In the convergence of these two things may lie answers, or least insights, into one of the great questions confronting 21st century astrophysics: What is dark matter? What’s the nature of this matter, which we can’t see, that makes up about five-sixths of the universe’s mass?
Watch a YouTube video on dark matter by the Texas Cosmology Center.
“Mainly we know what it’s not,” said Pearl Sandick, a postdoctoral fellow in the theory group of Physics Professor Steven Weinberg. “It’s not any of the particles in the Standard Model. It’s not protons or neutrons or electrons. The best guess is that most of the dark matter in the universe is made up of some particle we have yet to discover.”
The leading candidate, Sandick said, is a WIMP, or weakly interacting massive particle. The existence of WIMPs is predicted by many theories of particle physics beyond the Standard Model. One example is supersymmetry.
“Supersymmetry proposes a whole slew of new particles, which are the super-partners of the standard particles we know about, and one of them is going to be the lightest,” she said. “It just happens to turn out that in most supersymmetric theories, the lightest particle has roughly the properties that a dark matter particle should have.”
The problem, however, is that if WIMPs do indeed exist, they would be incredibly hard to see. (If they were easy to see, they wouldn’t be so “dark.”) They would be electrically neutral and would have very weak interactions with normal matter. For decades, experiments have been searching for collisions of WIMPs with normal matter, yet there is no conclusive evidence that any such collisions have been observed. WIMPs are also expected to annihilate with each other, but annihilations of the WIMPs that make up the dark matter halo in which our galaxy resides have also not yet conclusively been observed.
In order to see WIMPs, or see evidence of them, physicists have had to turn to fairly elaborate means. For example, physicists are currently trying to produce WIMPs in the Large Hadron Collider (LHC) in Switzerland by smashing together protons at energies high enough that WIMPs might be produced in the collisions. Although the newborn WIMPs wouldn’t be directly detectable at the LHC, the hope is that their existence could be inferred by the signatures of other particles produced in the same collision.

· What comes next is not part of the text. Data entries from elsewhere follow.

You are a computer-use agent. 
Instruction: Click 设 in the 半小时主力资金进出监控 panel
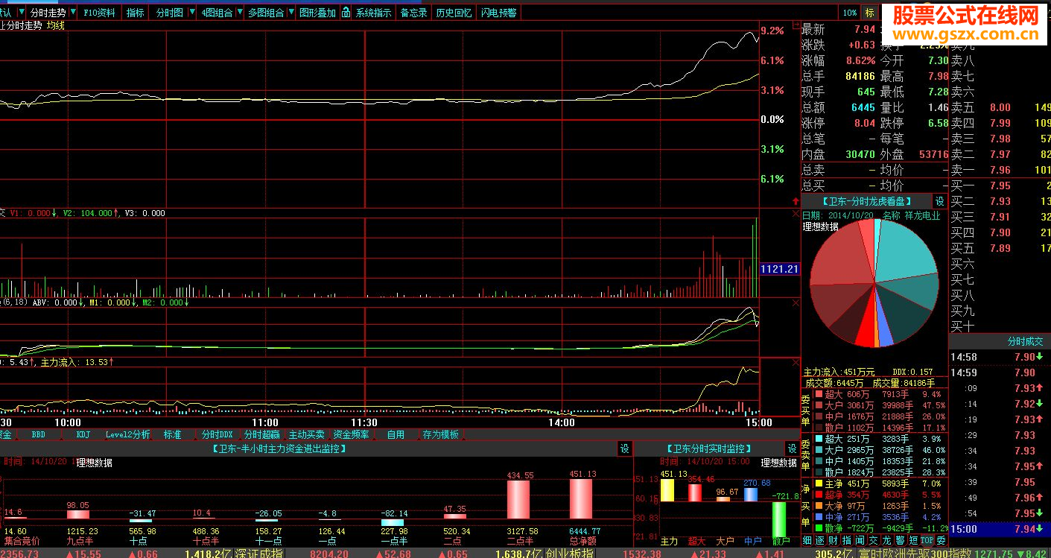624,448
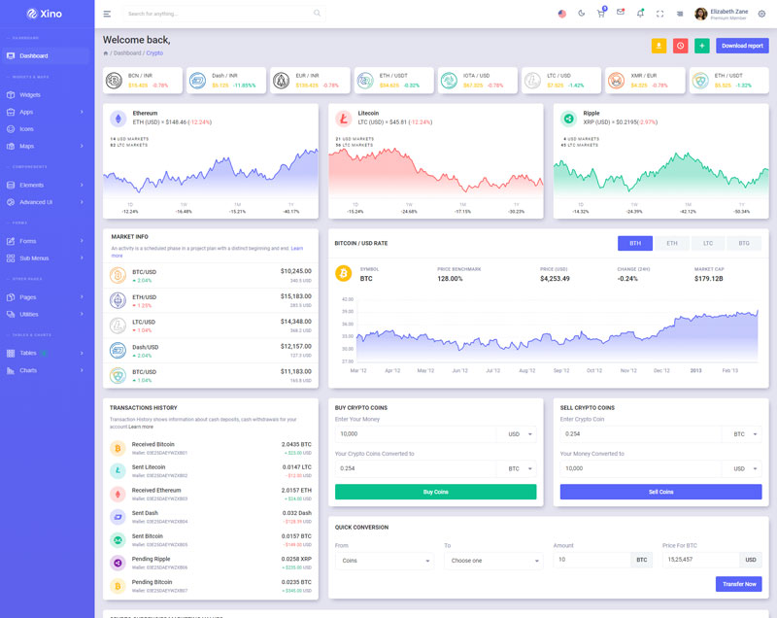Expand the Apps sidebar menu

tap(45, 112)
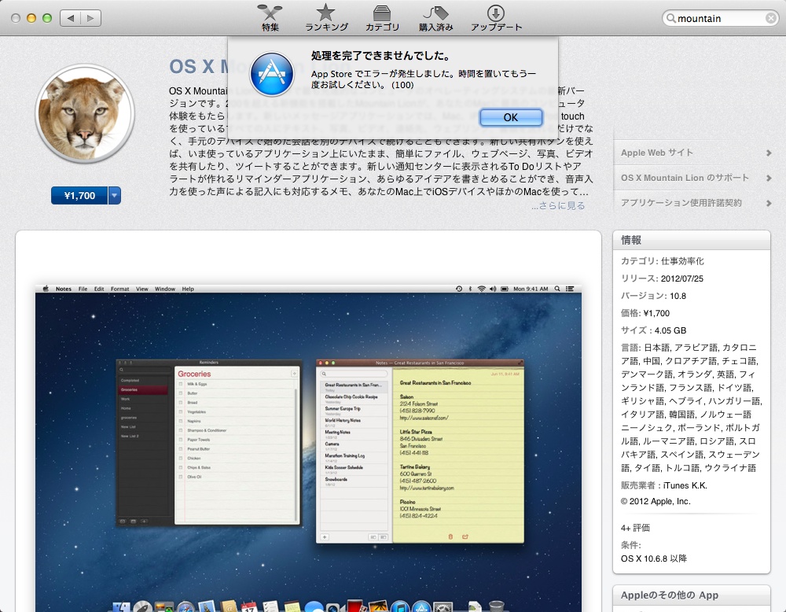This screenshot has width=786, height=612.
Task: Click the App Store icon in error dialog
Action: coord(271,75)
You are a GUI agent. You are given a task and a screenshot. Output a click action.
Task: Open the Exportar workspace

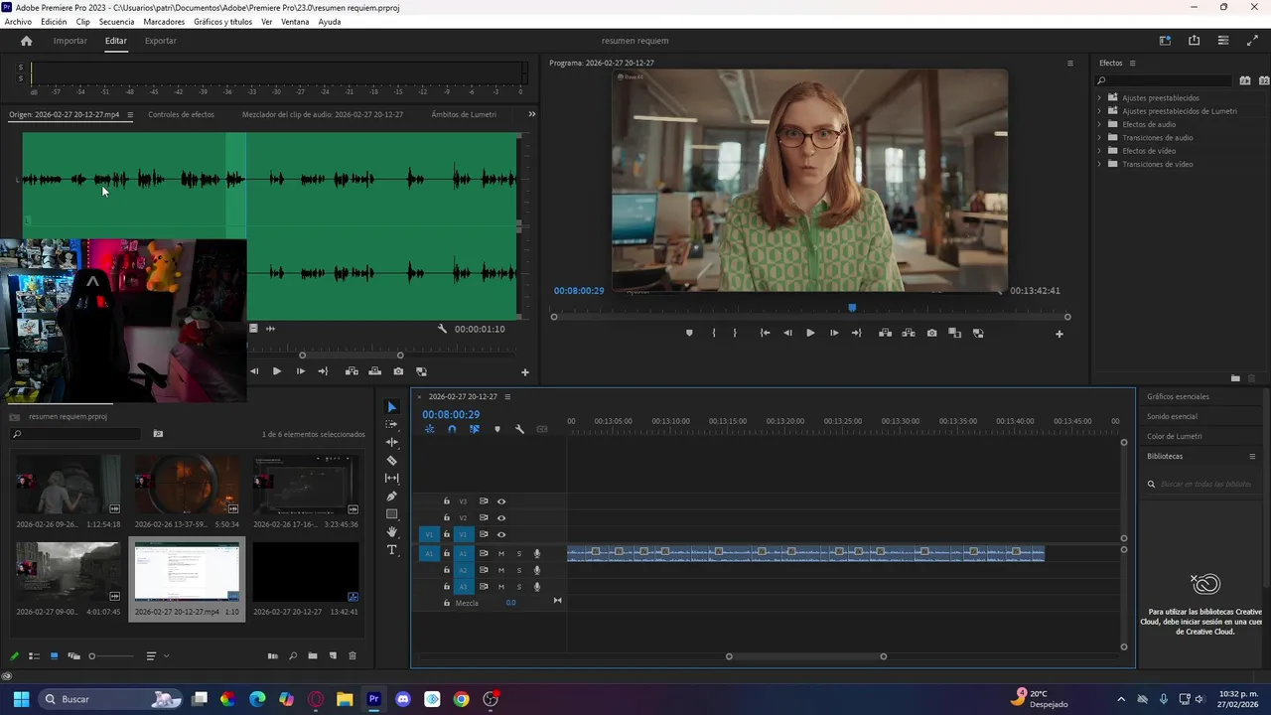click(x=160, y=41)

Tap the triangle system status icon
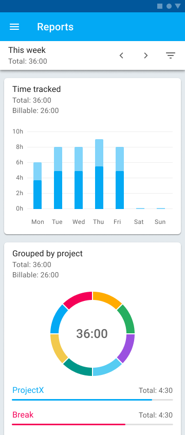(x=178, y=6)
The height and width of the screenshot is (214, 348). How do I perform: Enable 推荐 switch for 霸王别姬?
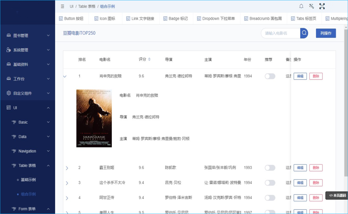(270, 168)
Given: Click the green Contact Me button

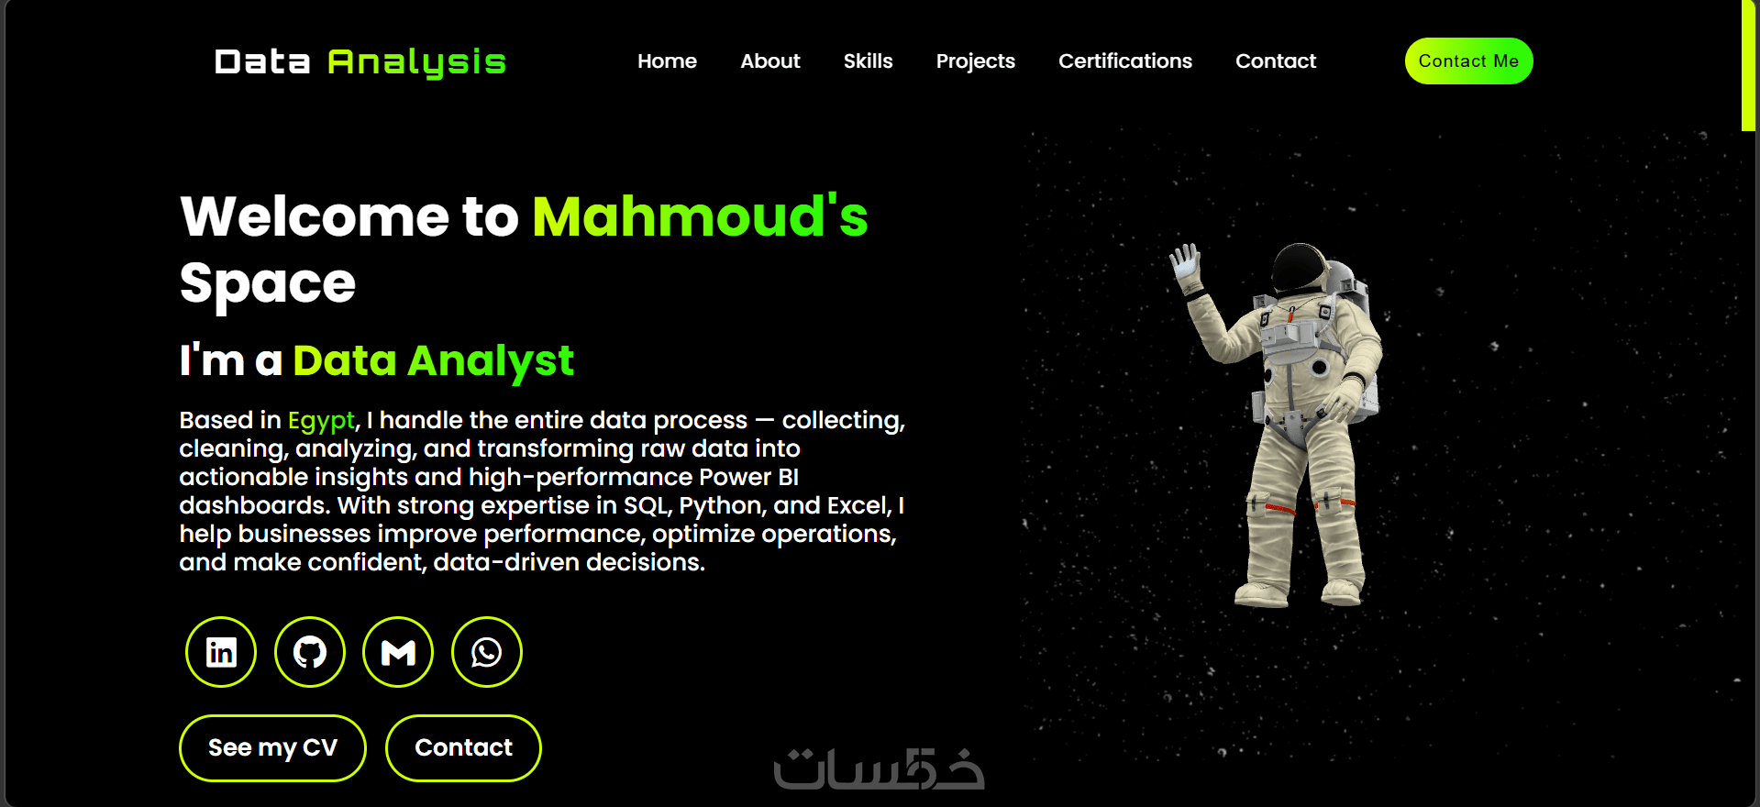Looking at the screenshot, I should tap(1468, 61).
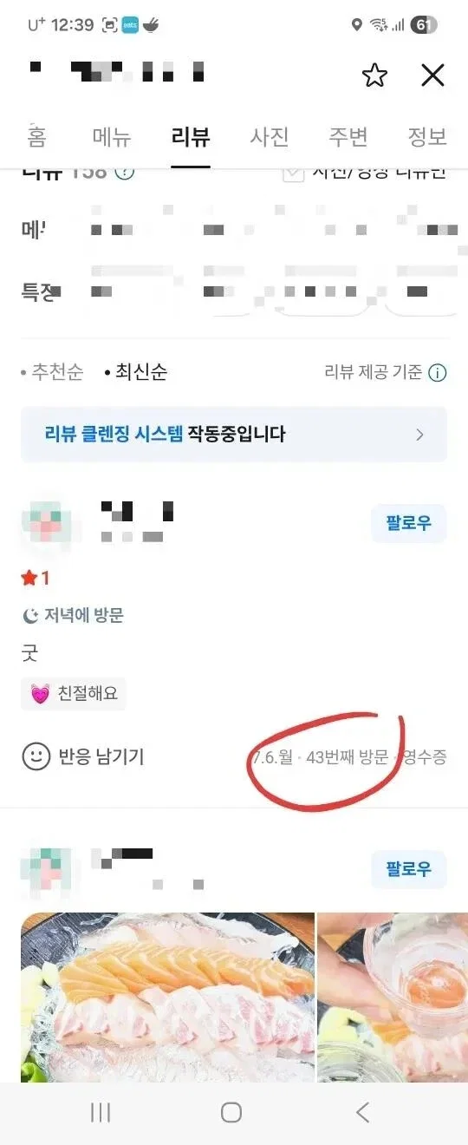Tap the info icon beside 리뷰 제공 기준

[x=438, y=373]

Sandick and her collaborators are taking a more indirect — and much longer distance — approach. They propose using the IceCube neutrino detector to look at dwarf spheroidal galaxies at the margins of the Milky Way. (Read the proposal paper.) And they’re looking not for WIMPs directly, but for signs of the last ricochet in a kind of intergalactic billiards shot that began with WIMPs crashing into each other and annihilating.
“In the early universe, WIMPs annihilated a lot,” Sandick said. “Today, the density of WIMPs is much lower, so they less frequently find each other to annihilate. In some regions of the universe, however, the density might be high enough. In the center of the sun, for instance, or in these galaxies, they might still be annihilating. So basically what we’re looking for are the annihilation products.”
One product of the annihilation of those WIMPS, Sandick said, might be neutrinos. Those neutrinos then travel across space, pass through the earth and, finally, hit the ice where IceCube is deployed. Although neutrinos typically just pass through matter, from time to time one will collide with a particle in the ice and produce another kind of subatomic particle, a muon. And if that muon continues on through the ice at a speed faster than the speed of light in the ice, the superluminal muon will create a cone of electromagnetic radiation known as Cherenkov radiation (much like a supersonic aircraft generates a sonic boom). And it’s photons from that radiation that — at last — the IceCube sensors can register.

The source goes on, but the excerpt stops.